The route I took my paladin through was partially determined by profession quests, so I went Stormheim, Azsuna, Val'sharah, and then Highmountain, and now I've started Suramar (though it looks like it's either going to be a huge number of quests there or that many of the chapters are going to be very short.)

Stormheim feels very much like Howling Fjord's sequel - it's a crag-filled area that heavily involves the Vrykul, but also ties things more directly to the Titans.

Highmountain is fantastic if you like Tauren. There's a lot about the history of the Highmountain Tauren as well as some very interesting tidbits about the Black Dragonflight (it was in Highmountain that Deathwing had his lair - including when he was Neltharion.)

Val'sharah is, in a way, the ultimate Druid zone.

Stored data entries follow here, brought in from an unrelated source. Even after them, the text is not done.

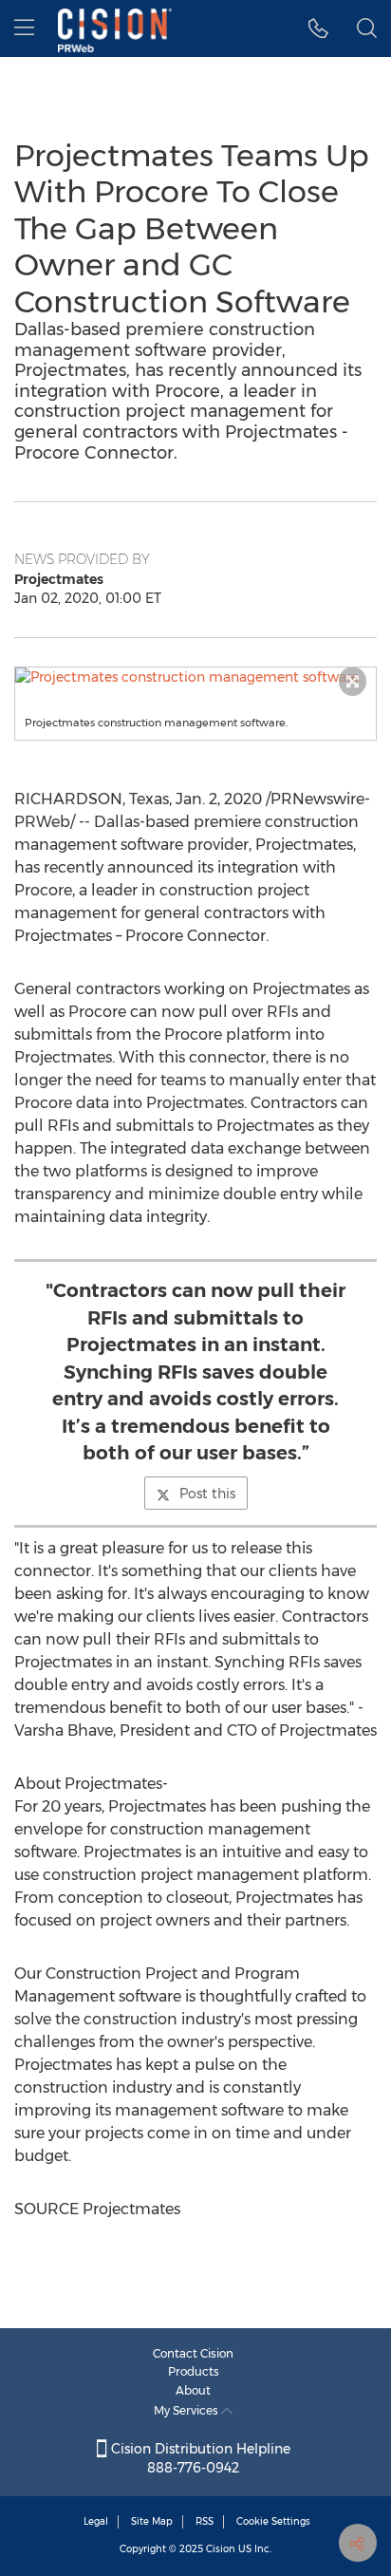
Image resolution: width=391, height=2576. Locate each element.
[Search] (367, 28)
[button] (195, 677)
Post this (207, 1493)
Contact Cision (193, 2353)
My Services (187, 2410)
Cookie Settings (273, 2521)
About (193, 2390)
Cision (220, 2549)
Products (193, 2371)
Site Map (152, 2521)
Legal (96, 2521)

It's a beautiful forest very much in the "cultivated by druids" style, but the corruption of the Nightmare is spreading through it (and the aesthetic they've created for the Nightmare is super cool.)

Azsuna is somewhat less easily defined - I guess the main thing you'd focus on are ruins - the land here was shattered and the main focus of the zone is a kingdom of magically-bound ghosts and the Naga invading.

Finally, Suramar (a zone I have not yet completed, quest-wise) is a land utterly suffused with magic. There are vast subterranean structures outside the city, and then there's the city itself, which you'll approach less as an invading marauder and more like a spy infiltrating it. In fact, this might be the most Rogue-appropriate zone they've ever made.

The Legion certainly has a presence in each zone, but it's not all charred-black earth and green fire. There's a decent variety to the way that the Legion is working its mojo on each of these areas. They've wisely allowed the Legion to be a major presence without everything feeling the same at all times.

Now, regarding class quests:

I've hit a sort of speed bump in my class campaign - I need to send my champions on missions to pick up five quest items, with each quest taking about a day. Thankfully there are enough of these missions for me to send two squads at once, so tomorrow I'll hopefully be able to send out two more and finish it up.

There are definitely some enormous lore reveals happening in these campaign quests (the ones that all classes get, at least.)

Profession quests are... well, it's good that professions are getting some attention, but there are some speedbumps. For example, I need to make a thing in engineering that requires a Hearty Feast - something that I doubt anyone can cook up yet.

I've also done eight of the dungeons - all but the Suramar ones. It's incredibly late, though, so I'll just say that generally they're really good. I particularly liked Blackrook Hold, which totally gives you that "Dracula's Castle" vibe.

More specific updates will come later.